PEMBROKESHIRE politicians have expressed their concern at the decision taken by the BBC to remove the free TV licence for those over 75 years of age from those pensioners not in receipt of Pension Credit.

The decision was made by the BBC following the government's decision to transfer the funding of licences from the government to the BBC.

Alistair Cameron, the Welsh Liberal Democrat Prospective Parliamentary Candidate for Carmarthen West & South Pembrokeshire said: "There has been much coverage of this issue on TV and social media since the BBC made the announcement that it was withdrawing free TV licences from all pensioners except those on Pension Credit. Many pensioners over the age of 75 are not able to get out a lot.

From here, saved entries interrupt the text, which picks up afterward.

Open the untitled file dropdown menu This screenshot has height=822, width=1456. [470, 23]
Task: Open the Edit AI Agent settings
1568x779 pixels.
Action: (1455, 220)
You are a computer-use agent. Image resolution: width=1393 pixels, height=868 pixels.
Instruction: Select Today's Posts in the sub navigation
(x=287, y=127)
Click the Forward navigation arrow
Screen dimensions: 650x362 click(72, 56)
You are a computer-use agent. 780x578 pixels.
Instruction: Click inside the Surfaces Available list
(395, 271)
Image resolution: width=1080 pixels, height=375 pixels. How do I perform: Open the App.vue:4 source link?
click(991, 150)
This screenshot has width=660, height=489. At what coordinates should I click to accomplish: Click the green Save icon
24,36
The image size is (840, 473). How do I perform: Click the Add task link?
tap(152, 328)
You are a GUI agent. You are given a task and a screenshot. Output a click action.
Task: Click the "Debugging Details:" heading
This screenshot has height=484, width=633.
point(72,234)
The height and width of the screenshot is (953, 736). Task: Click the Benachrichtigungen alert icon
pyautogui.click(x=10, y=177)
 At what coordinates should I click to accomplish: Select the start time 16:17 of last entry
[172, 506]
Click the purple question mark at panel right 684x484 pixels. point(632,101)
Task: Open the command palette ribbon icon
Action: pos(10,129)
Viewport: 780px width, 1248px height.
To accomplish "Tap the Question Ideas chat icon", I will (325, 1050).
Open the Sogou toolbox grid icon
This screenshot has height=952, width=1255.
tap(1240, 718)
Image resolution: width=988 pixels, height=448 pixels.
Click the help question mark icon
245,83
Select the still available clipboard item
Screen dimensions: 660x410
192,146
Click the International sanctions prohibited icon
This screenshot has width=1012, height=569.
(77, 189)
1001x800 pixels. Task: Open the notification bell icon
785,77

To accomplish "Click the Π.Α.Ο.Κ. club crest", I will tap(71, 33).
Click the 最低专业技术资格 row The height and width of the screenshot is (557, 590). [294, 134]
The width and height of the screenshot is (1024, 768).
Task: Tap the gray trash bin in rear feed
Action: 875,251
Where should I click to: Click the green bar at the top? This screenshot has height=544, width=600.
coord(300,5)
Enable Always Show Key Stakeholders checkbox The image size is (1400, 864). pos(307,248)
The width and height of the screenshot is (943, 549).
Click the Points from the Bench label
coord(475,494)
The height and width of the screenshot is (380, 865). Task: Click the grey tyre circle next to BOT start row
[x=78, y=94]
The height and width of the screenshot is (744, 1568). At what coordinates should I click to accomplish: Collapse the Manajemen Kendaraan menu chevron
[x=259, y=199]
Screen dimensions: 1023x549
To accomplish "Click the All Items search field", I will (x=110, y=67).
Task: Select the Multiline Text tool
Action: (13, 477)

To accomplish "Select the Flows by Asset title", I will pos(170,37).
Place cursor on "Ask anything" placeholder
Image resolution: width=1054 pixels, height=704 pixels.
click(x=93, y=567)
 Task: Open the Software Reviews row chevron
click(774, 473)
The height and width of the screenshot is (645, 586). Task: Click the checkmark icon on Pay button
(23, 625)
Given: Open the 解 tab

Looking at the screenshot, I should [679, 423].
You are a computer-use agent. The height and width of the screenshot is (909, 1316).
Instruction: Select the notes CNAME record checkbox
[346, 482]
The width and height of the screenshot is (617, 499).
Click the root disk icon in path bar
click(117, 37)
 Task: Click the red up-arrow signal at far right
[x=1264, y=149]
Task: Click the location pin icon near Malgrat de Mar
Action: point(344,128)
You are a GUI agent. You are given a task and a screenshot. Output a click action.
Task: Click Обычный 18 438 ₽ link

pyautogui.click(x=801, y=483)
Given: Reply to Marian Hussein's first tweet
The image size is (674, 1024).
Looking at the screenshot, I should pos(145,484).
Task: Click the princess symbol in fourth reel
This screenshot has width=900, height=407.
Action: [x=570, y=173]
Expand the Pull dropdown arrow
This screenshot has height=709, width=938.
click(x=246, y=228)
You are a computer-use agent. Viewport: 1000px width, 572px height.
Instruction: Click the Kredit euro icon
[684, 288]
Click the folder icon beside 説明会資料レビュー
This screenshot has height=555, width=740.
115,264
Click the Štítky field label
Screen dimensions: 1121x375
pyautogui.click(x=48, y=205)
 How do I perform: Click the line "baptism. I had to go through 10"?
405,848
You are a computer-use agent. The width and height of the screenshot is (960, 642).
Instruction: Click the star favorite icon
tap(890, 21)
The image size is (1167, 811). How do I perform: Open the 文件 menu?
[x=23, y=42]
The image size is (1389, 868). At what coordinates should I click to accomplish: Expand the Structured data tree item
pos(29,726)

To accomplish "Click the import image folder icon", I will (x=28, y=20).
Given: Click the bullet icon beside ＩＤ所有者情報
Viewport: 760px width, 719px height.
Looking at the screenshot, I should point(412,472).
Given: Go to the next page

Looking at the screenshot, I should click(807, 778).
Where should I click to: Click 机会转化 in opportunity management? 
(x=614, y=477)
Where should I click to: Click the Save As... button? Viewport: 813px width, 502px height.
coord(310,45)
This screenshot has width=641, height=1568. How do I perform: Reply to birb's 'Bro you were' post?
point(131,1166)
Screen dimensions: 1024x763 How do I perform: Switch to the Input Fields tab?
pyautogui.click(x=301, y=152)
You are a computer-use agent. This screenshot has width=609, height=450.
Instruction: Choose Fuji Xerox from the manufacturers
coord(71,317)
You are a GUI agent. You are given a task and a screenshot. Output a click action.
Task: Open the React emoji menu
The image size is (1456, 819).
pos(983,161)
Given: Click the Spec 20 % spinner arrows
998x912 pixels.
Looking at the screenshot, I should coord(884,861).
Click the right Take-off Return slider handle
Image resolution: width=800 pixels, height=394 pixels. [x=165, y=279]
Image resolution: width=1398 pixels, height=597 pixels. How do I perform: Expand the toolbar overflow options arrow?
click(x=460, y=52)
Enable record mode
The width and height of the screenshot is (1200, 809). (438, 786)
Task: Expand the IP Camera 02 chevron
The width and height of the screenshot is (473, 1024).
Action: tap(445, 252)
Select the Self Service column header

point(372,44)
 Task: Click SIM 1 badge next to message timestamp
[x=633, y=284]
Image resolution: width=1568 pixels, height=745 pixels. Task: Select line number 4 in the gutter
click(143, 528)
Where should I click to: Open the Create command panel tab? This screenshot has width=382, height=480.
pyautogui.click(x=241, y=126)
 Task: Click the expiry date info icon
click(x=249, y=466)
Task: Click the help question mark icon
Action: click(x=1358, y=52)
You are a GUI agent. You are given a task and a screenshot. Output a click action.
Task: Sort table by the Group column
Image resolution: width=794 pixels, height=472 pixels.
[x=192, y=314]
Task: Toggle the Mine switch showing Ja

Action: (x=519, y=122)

“For them, the TV is a really important part of their lives. A lot of pensioners have to survive on a low income, including those who do not claim pension credit. Having to pay for a TV licence will be very hard on them."

Andrew Lye, chairman of Pembrokeshire Liberal Democrats said "Many people are annoyed at the decision and rightly so. I can appreciate that the wealthy over 75 currently receive a free TV licence as do those on a basic state pension.

“We must remember that there are many pensioners not in receipt of pension credit and struggle to manage on their pension.

“MPs need to remember that the Conservative 2017 Manifesto committed them to free TV licenses for the over 75s for the duration of this Parliament, and the ‘grey vote’ will remember this broken promise at the next General Election.”

Labour prospective candidate Marc Tierney said: "Some people will really struggle as a result of the decision taken by the BBC to scrap the universally free TV licence. Hundreds of pensioners, over the age of 75 will now have to pay £154 a year.

“Let's not forget that this decision came about because of a change of heart by the Tory government, shifting responsibility from the government to the BBC."